* Prompt
Among the lines below, keep only those from the one containing "Destacados (41, 154)" through the one containing "Regalos personalizados (380, 34)", and reproduce them exactly.
---- Supplied data
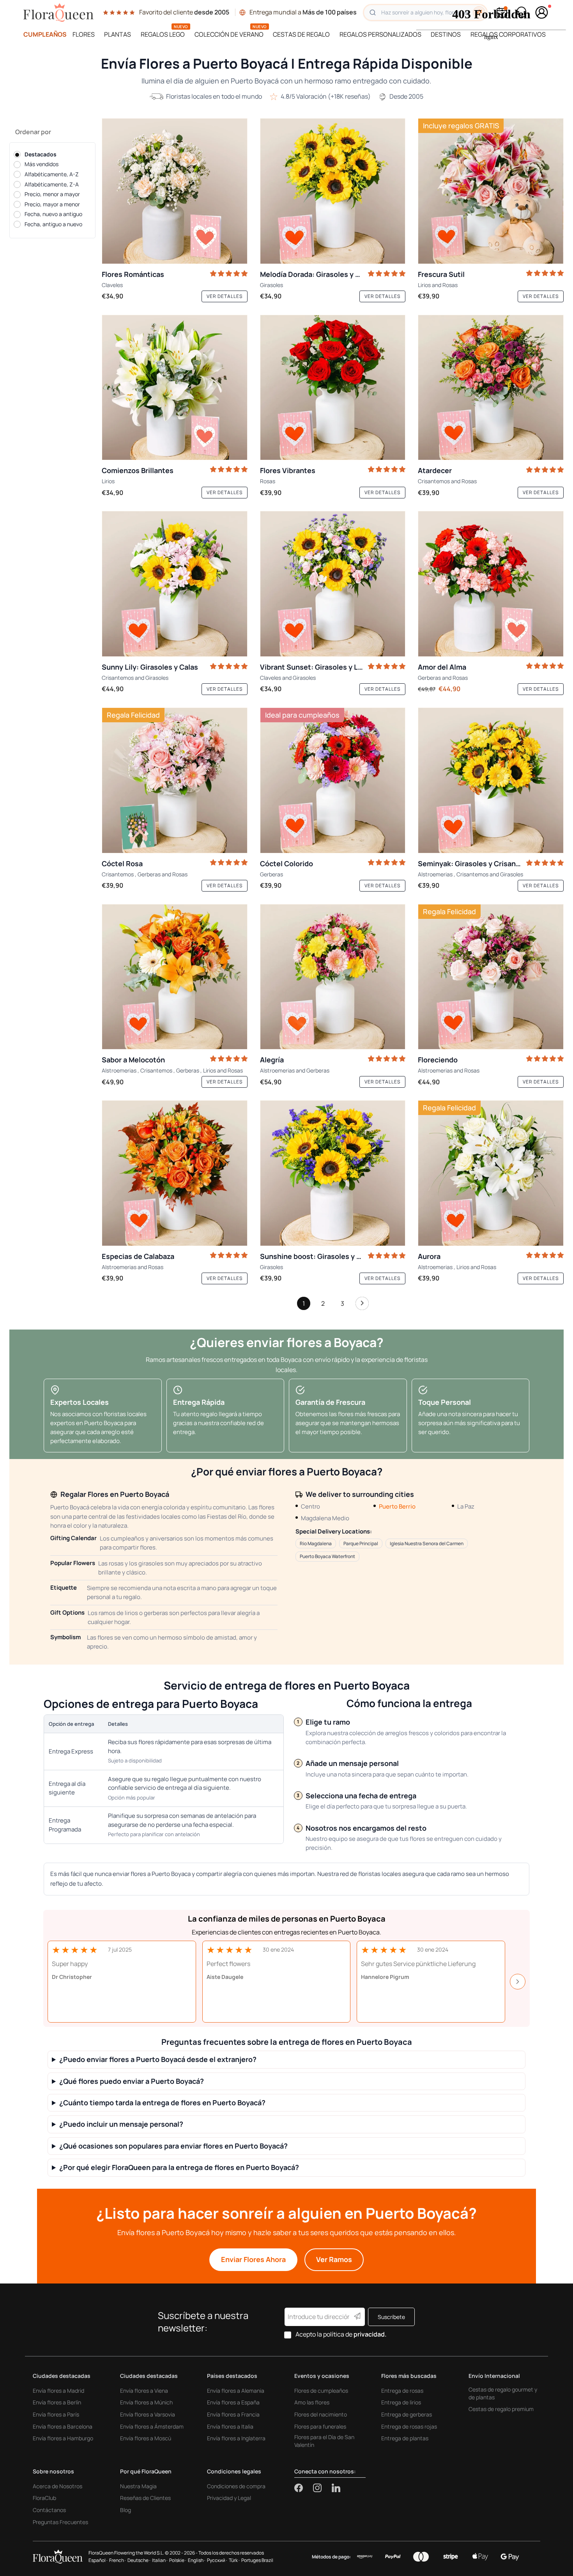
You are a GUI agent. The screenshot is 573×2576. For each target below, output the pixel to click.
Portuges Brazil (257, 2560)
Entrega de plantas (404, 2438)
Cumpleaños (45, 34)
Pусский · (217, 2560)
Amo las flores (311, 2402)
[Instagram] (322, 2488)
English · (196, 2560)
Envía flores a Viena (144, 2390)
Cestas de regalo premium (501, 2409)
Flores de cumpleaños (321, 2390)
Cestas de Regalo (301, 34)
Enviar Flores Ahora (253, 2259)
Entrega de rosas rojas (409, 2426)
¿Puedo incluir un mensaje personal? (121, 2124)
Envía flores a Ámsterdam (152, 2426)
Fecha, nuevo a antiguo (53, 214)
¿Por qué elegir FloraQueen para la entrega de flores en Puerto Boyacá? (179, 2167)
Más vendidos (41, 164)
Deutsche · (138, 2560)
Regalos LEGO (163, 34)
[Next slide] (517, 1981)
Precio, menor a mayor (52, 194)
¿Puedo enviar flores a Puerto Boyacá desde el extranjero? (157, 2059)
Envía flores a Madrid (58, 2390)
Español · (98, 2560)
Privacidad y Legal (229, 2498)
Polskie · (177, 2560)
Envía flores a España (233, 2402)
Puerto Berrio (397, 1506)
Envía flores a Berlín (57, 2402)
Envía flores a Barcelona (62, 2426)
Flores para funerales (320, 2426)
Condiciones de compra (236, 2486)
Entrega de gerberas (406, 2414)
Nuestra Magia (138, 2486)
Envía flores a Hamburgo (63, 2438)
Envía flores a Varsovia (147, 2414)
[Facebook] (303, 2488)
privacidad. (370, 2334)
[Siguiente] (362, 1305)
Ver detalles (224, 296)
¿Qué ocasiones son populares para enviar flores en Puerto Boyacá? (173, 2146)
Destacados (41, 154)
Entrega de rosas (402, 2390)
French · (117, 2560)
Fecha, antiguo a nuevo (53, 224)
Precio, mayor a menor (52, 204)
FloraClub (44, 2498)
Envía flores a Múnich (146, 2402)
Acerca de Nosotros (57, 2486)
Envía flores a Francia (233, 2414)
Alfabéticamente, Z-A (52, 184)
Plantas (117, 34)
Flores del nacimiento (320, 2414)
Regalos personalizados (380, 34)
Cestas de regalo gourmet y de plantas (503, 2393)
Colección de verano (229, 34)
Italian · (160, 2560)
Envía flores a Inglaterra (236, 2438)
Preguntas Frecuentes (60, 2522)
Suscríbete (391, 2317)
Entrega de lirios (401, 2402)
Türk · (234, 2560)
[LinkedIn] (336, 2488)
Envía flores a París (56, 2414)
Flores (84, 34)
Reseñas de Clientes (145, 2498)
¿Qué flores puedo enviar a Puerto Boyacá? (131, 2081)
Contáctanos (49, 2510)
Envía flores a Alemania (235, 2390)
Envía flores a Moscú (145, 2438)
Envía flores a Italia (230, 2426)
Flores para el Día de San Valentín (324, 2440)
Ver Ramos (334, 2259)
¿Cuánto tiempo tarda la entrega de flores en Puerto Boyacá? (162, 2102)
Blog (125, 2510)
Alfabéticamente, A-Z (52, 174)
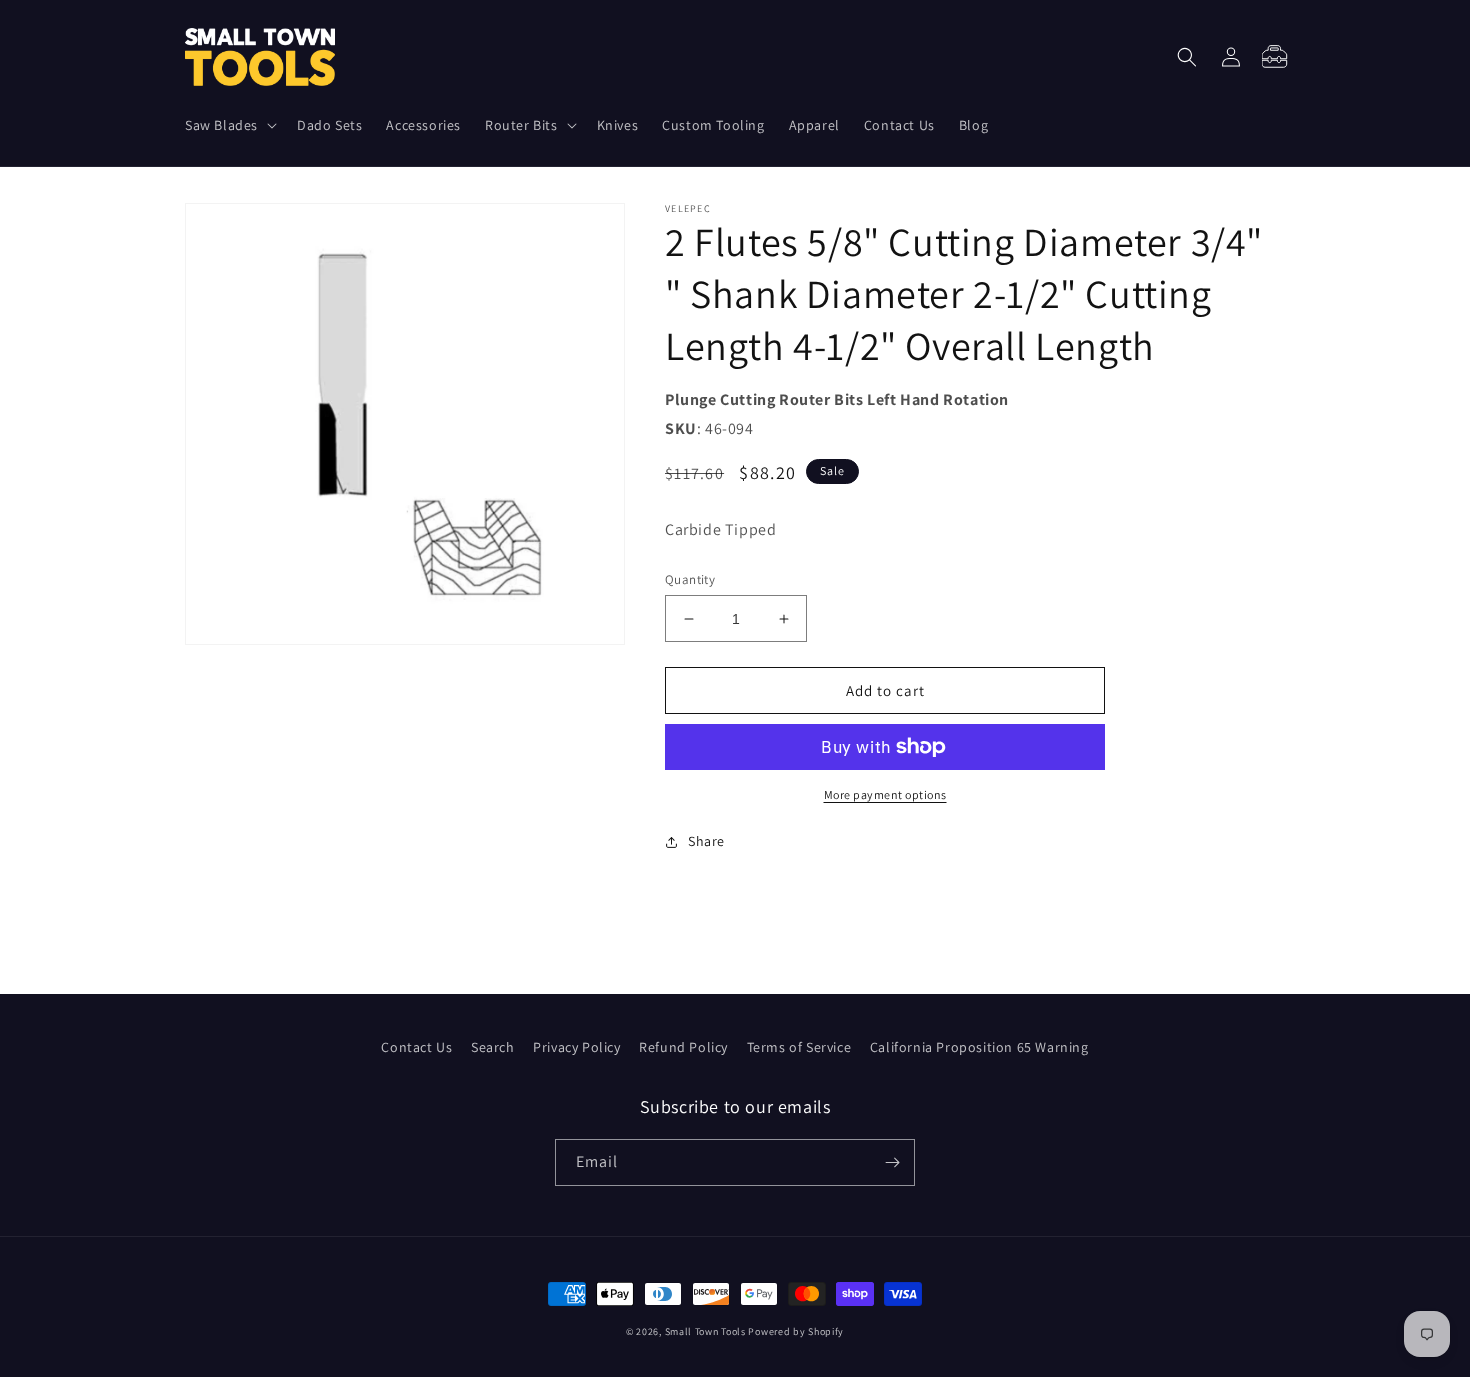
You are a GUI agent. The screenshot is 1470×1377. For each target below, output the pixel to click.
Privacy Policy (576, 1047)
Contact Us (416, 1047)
--------
---- Supplied data
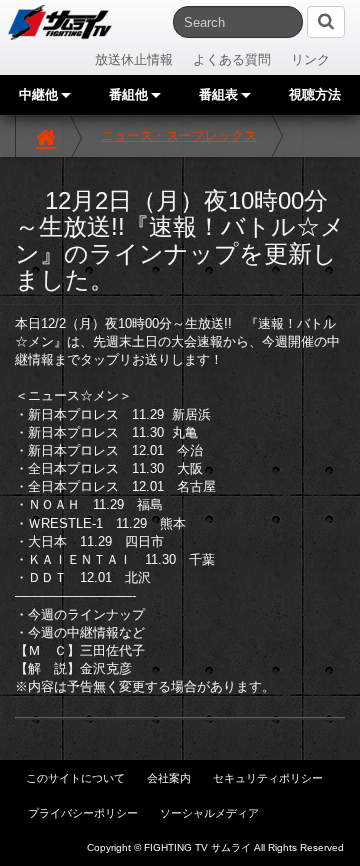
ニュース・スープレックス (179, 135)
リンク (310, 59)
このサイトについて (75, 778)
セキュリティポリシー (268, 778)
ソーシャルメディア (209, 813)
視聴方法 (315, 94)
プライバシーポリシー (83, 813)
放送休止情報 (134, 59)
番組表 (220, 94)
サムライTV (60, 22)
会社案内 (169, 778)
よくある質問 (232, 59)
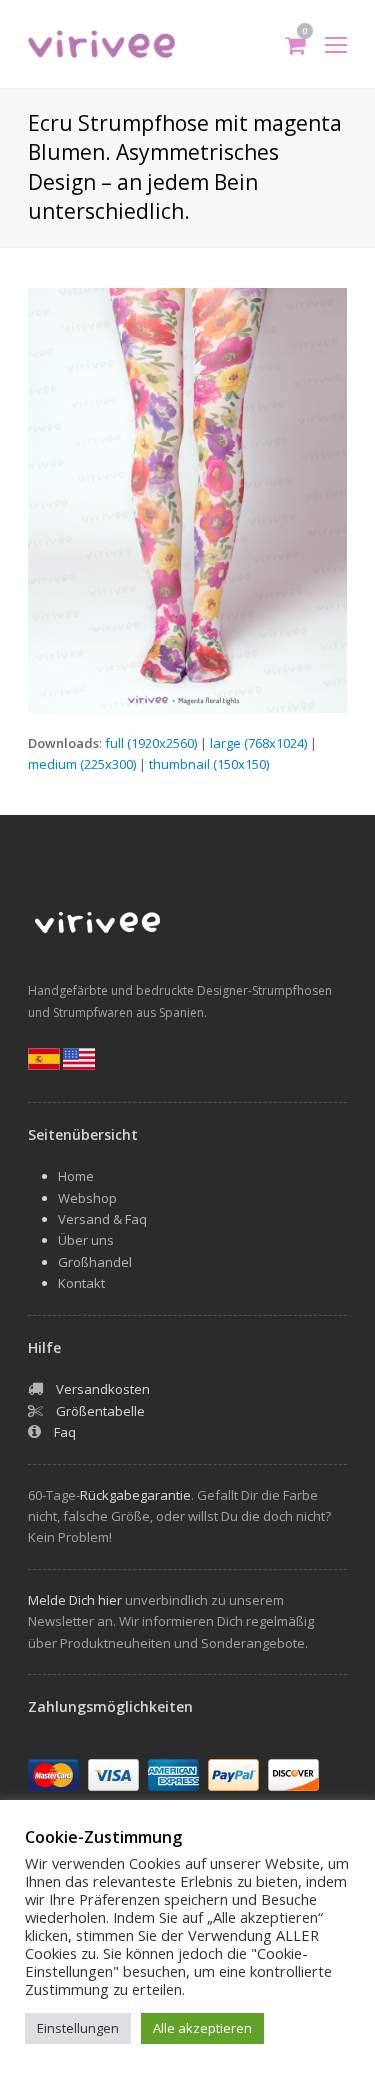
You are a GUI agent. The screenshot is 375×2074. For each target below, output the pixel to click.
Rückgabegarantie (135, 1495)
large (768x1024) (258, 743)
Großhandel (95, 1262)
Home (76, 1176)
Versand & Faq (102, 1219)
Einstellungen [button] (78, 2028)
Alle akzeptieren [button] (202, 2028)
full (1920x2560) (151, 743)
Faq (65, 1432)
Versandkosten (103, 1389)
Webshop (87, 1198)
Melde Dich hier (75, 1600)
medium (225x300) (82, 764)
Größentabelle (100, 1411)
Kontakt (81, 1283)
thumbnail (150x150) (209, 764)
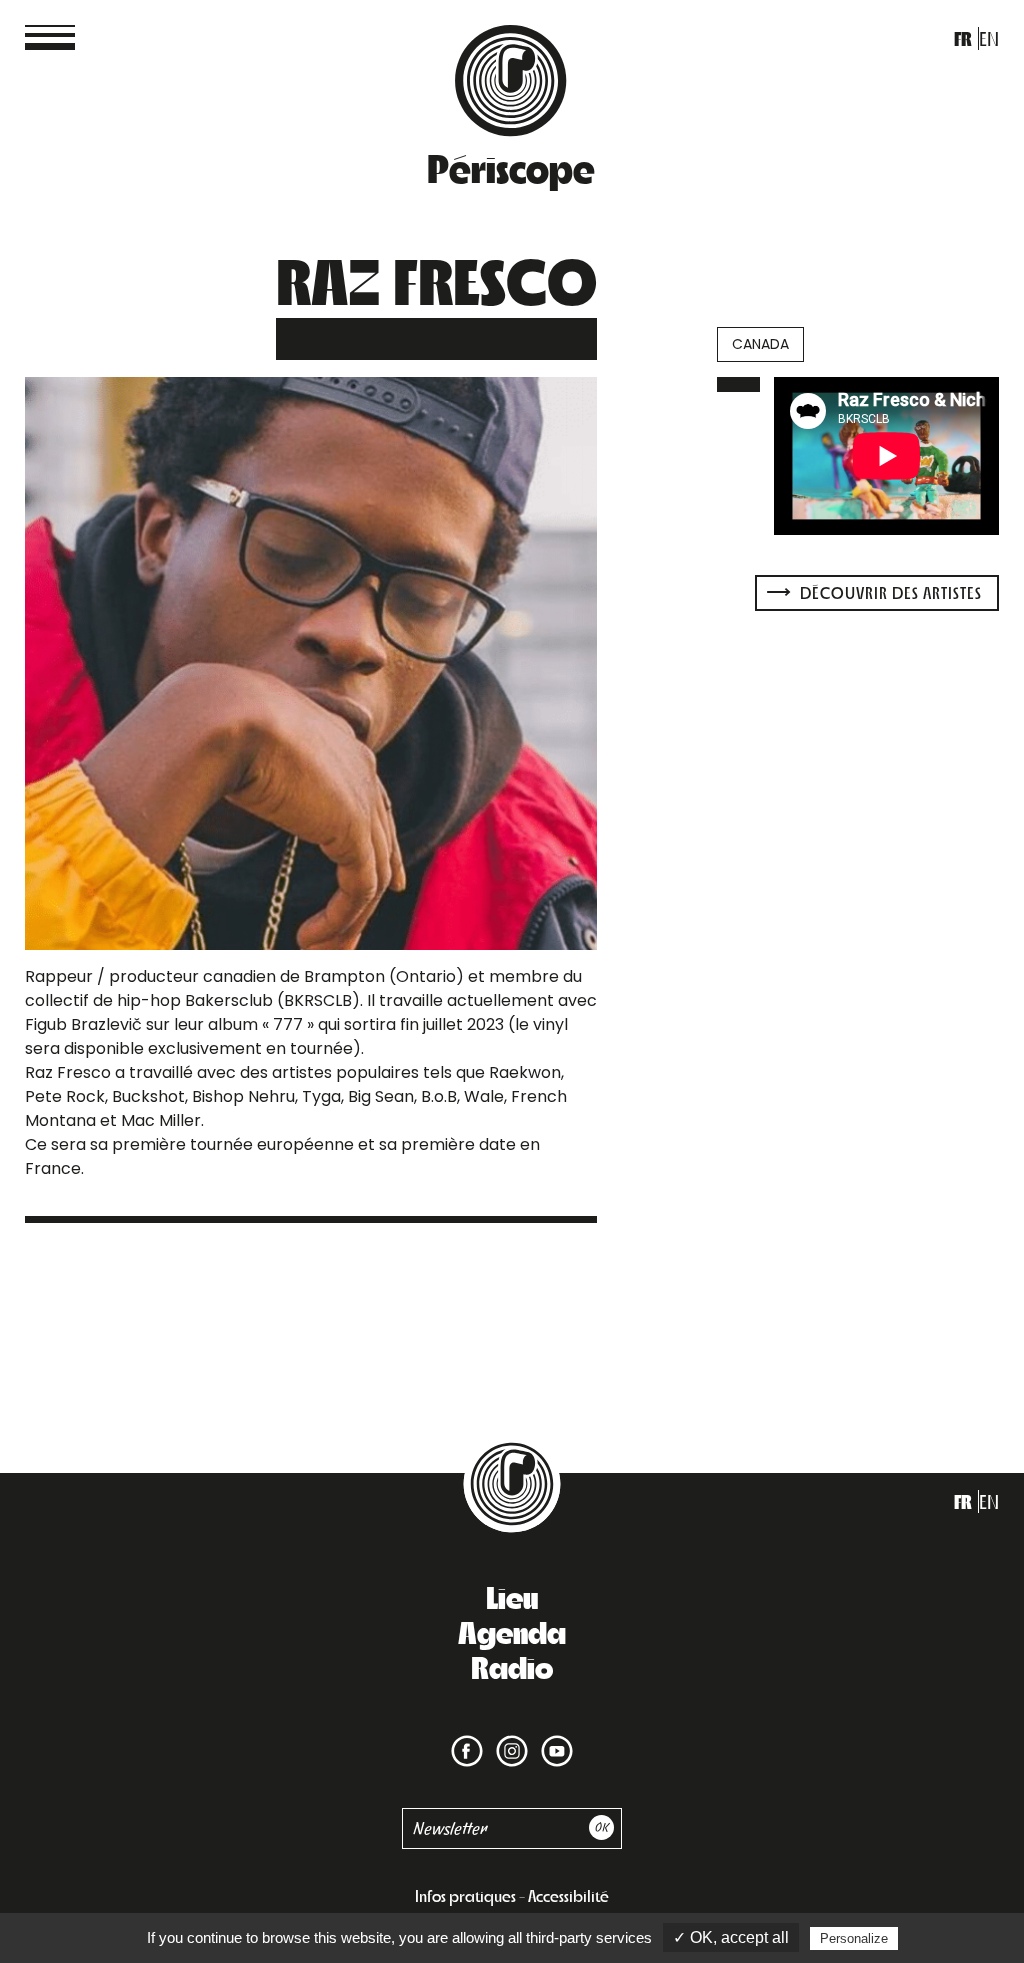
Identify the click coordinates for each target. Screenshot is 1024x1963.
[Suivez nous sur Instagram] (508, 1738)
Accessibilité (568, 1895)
--------
---- Supplied data
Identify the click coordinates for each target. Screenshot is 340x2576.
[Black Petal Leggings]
--------
* Result for this task
Destacados (41, 154)
Entrega de rosas (402, 2390)
French · (117, 2560)
Fecha, antiguo a nuevo (53, 224)
Precio, mayor a menor (52, 204)
FloraClub (44, 2498)
Envía flores a Múnich (146, 2402)
Acerca de Nosotros (57, 2486)
Envía flores a Francia (233, 2414)
Alfabéticamente, Z-A (52, 184)
Plantas (117, 34)
Flores del nacimiento (320, 2414)
Regalos personalizados (380, 34)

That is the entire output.